Essentially this is a short and simple tone poem reflective of the emotional warmth of the winter season. Winter is by far my favorite season, and the sugary-sweet melodies and harmonies of this piece reflect that affection.

This is the final version of a long line of renditions that spans almost my entire orchestral compositional history:

- The main "A" section started out as an unfinished and much simplified solo piano piece, and the minor-key "B" section started out as a short étude for solo classical guitar. [late 2006]

- For my end-of-the-year project in my twelfth-grade AP Music Theory class, I arranged and further developed the two sections into a single movement for string quartet. Unfortunately, the "class premiere" went awfully, because they didn't rehearse it enough (only once or twice!), and I was so embarrassed that I never want to see the teacher again. >_< [early-to-mid June 2007]
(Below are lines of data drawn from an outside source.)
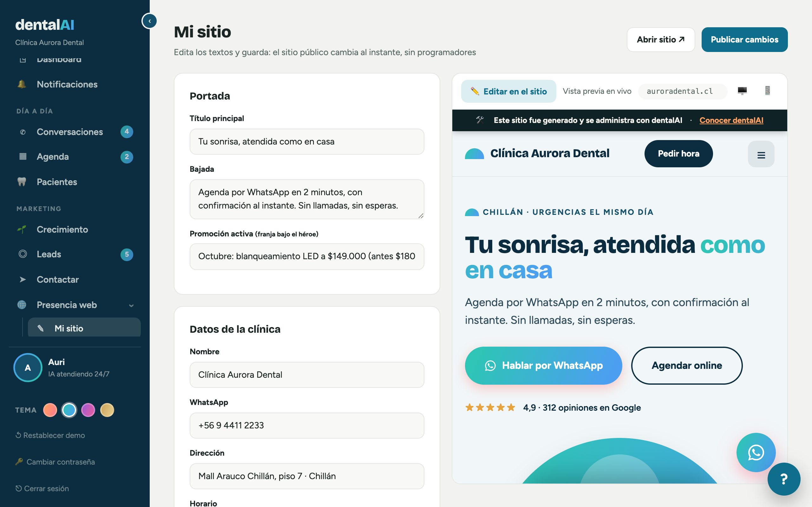812x507 pixels.
Task: Select the Mi sitio submenu item
Action: pyautogui.click(x=84, y=328)

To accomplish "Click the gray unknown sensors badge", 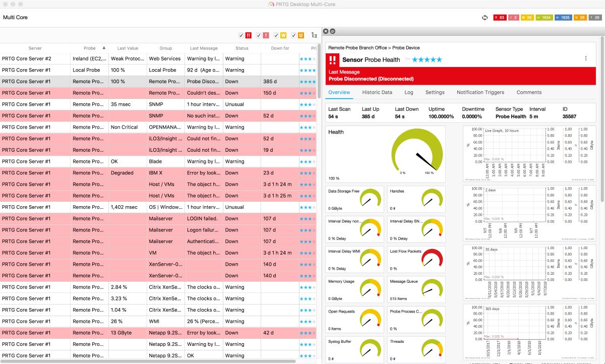I will (595, 17).
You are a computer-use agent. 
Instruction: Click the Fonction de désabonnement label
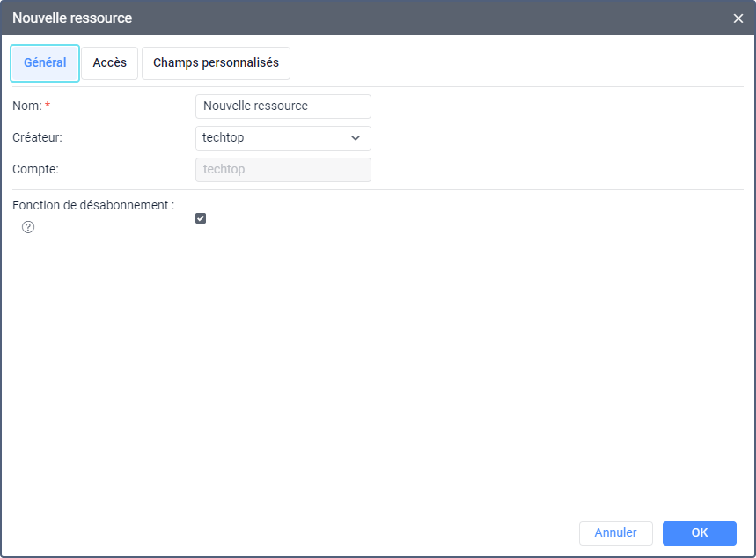click(x=92, y=205)
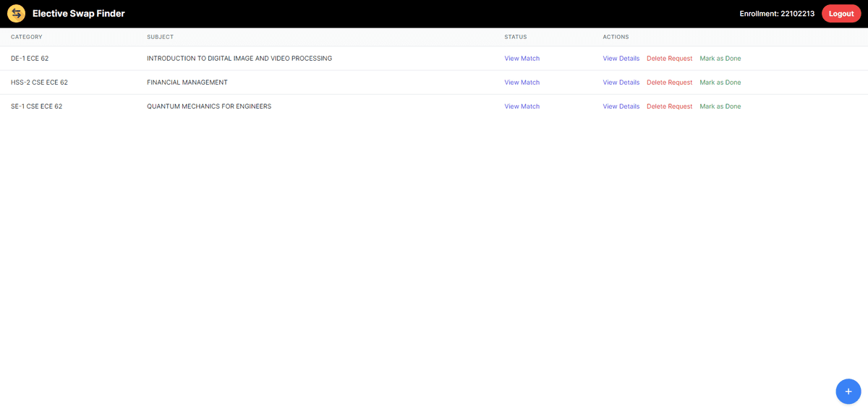Open View Match for Digital Image Processing

pyautogui.click(x=522, y=59)
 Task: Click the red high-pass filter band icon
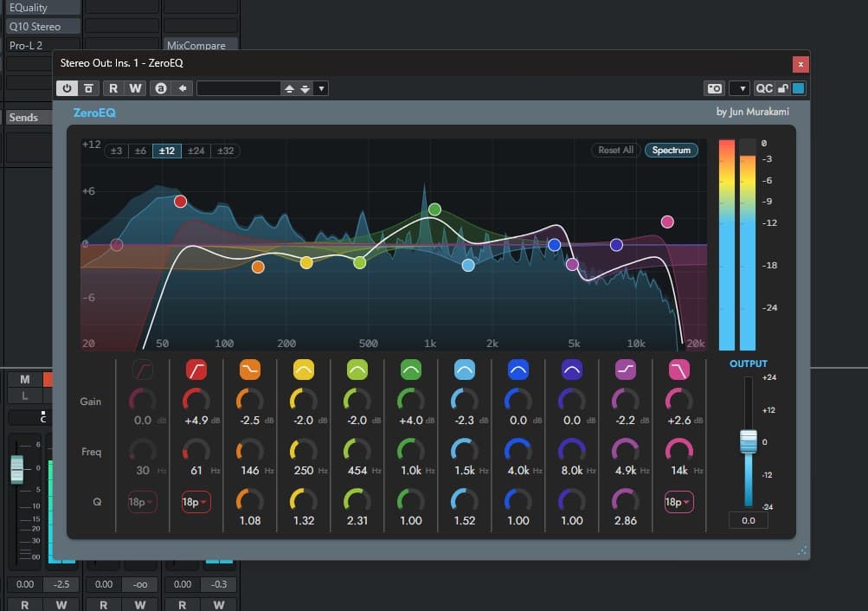196,370
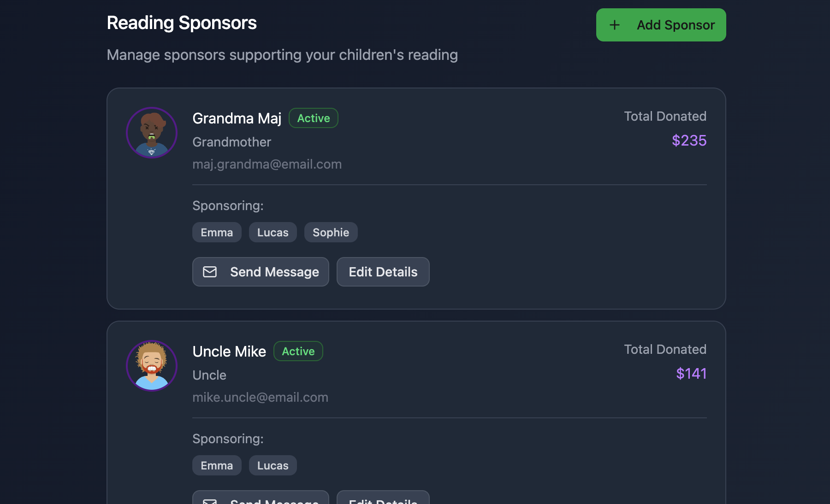Select Lucas chip under Uncle Mike
Image resolution: width=830 pixels, height=504 pixels.
(273, 465)
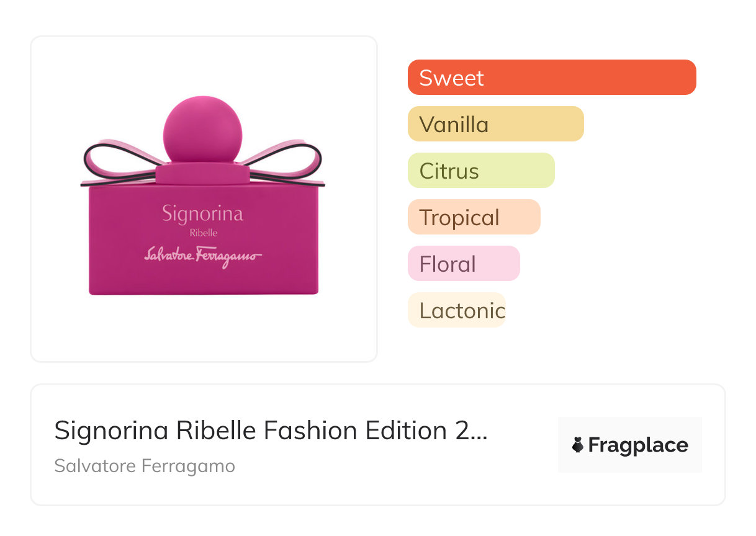Image resolution: width=756 pixels, height=536 pixels.
Task: Select the Vanilla accord bar
Action: coord(495,124)
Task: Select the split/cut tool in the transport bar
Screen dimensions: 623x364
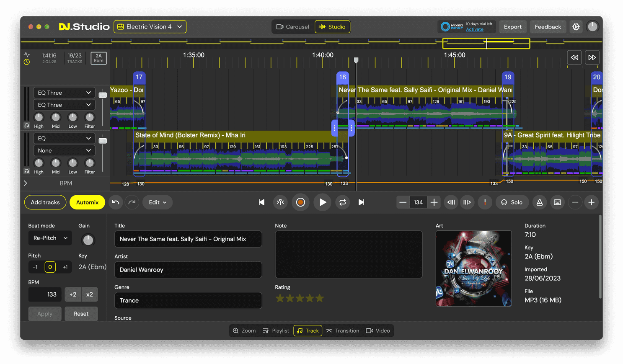Action: click(280, 202)
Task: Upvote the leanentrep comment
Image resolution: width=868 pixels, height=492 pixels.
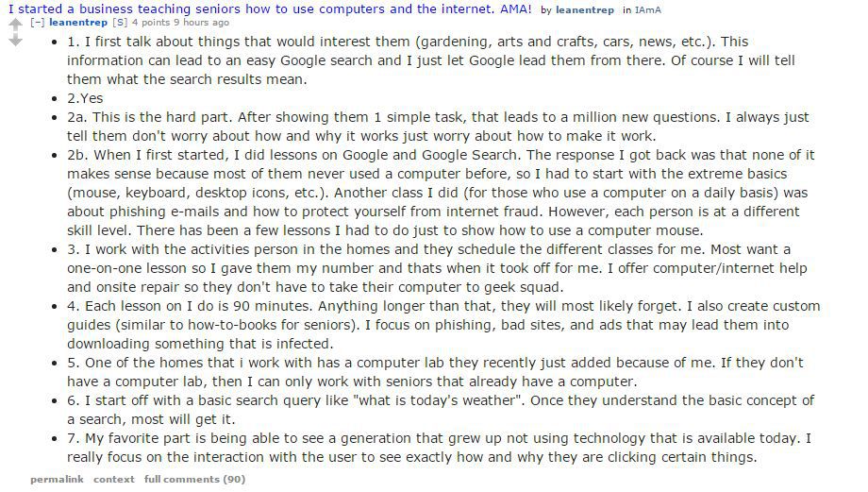Action: 15,24
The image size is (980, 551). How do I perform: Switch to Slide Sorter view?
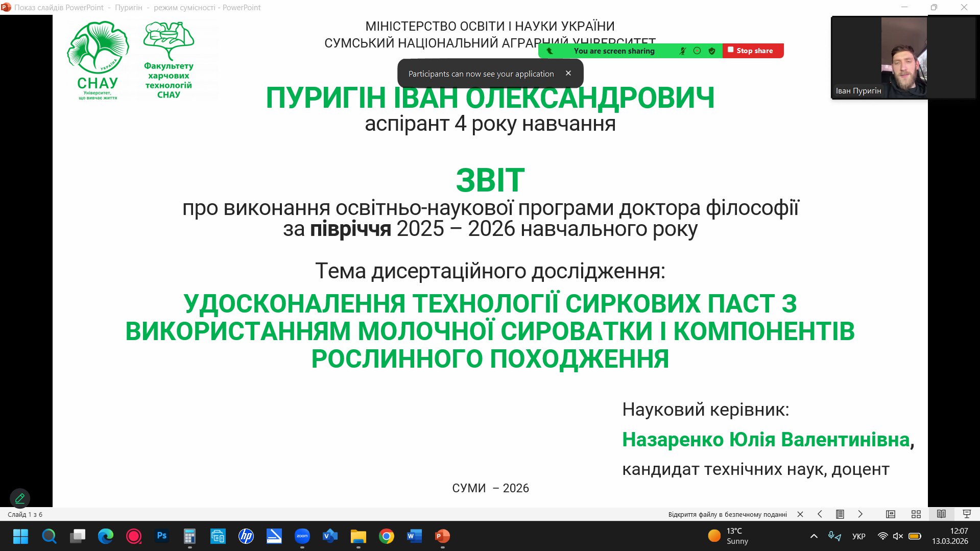tap(916, 514)
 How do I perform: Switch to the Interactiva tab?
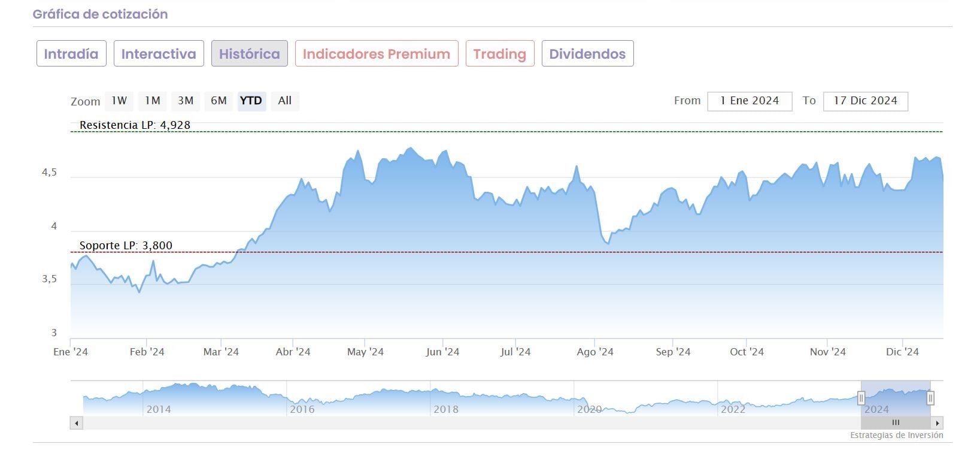pyautogui.click(x=159, y=54)
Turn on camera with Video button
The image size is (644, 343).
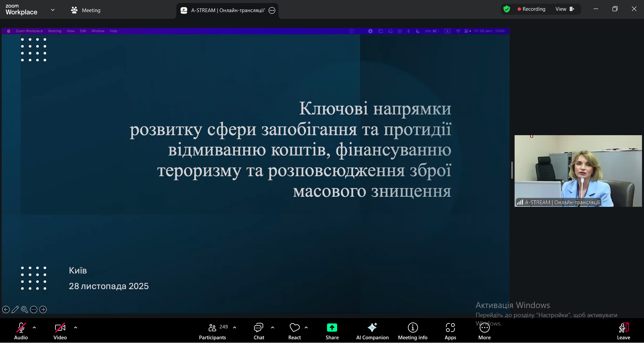[60, 331]
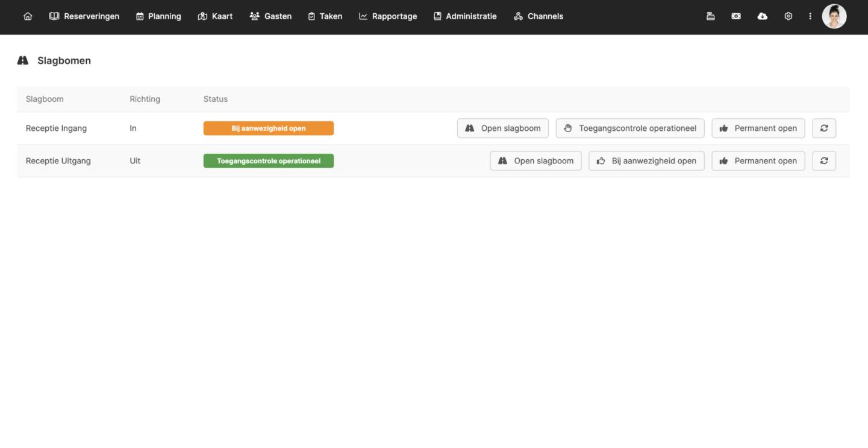Set Receptie Ingang to Toegangscontrole operationeel
The width and height of the screenshot is (868, 448).
630,128
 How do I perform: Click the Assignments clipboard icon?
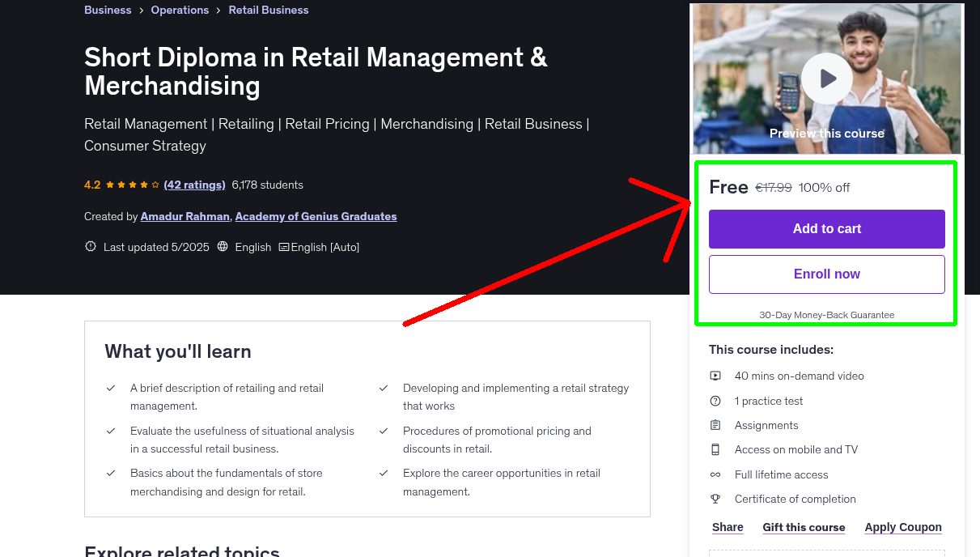coord(715,425)
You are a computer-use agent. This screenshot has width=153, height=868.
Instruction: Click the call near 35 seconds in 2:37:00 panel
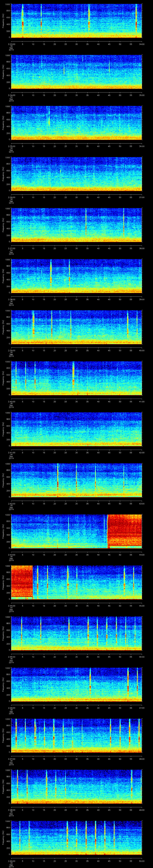coord(86,226)
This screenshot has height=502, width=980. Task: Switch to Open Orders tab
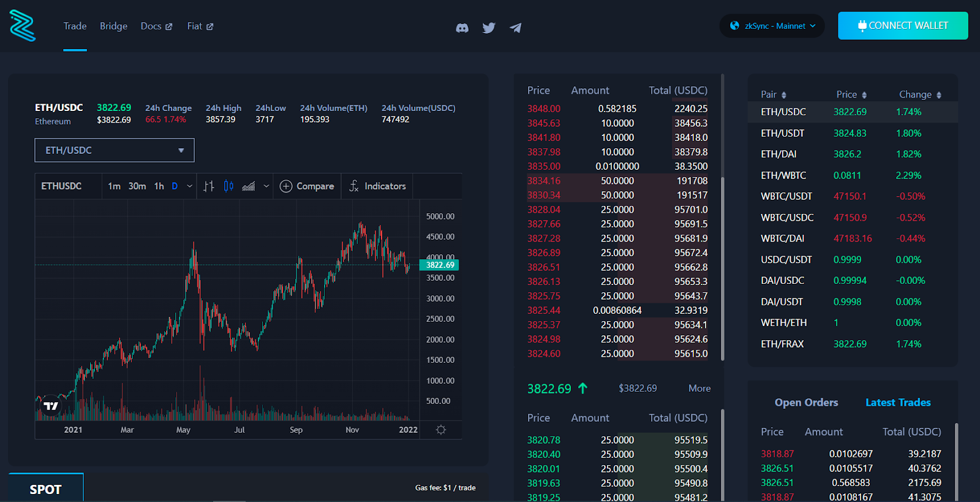tap(806, 403)
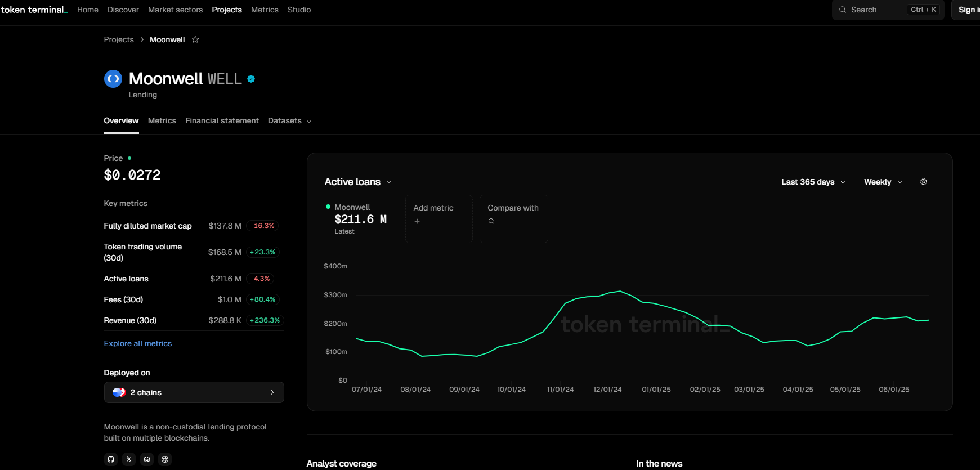Expand the 2 chains deployment row
Screen dimensions: 980x470
[x=194, y=392]
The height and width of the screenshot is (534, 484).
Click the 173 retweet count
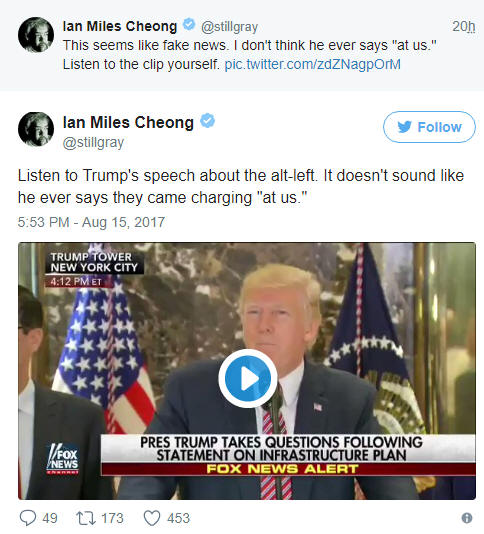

- After the class ended, I orchestrated it more interestingly, and this is the version you'll hear now. [late June 2007]

Scored for:
- Celesta
- Violin 1 section
- Violin 2 section
- Viola section
- Cello section
- Soprano section
- Alto section
- Tenor section
- Bass section
- Harp
- Harpsichord
- Contrabassoon

Snegurochka Overture in F major - Adagio e dolce

Thanks for checking this out. I look forward to receiving your feedback/comments/criticism.


----------



## Celloman (Sep 30, 2006)

You have nice, solid chord progressions, which I like. Your melodies are very nice, simple but pleasing to the ear. Now, you might want to add some complexity, eg., countermelody, rhythmic accompaniment, moving tones, etc. Overall, though, I think you have some excellent creativity coming to you. Keep up the good work!


----------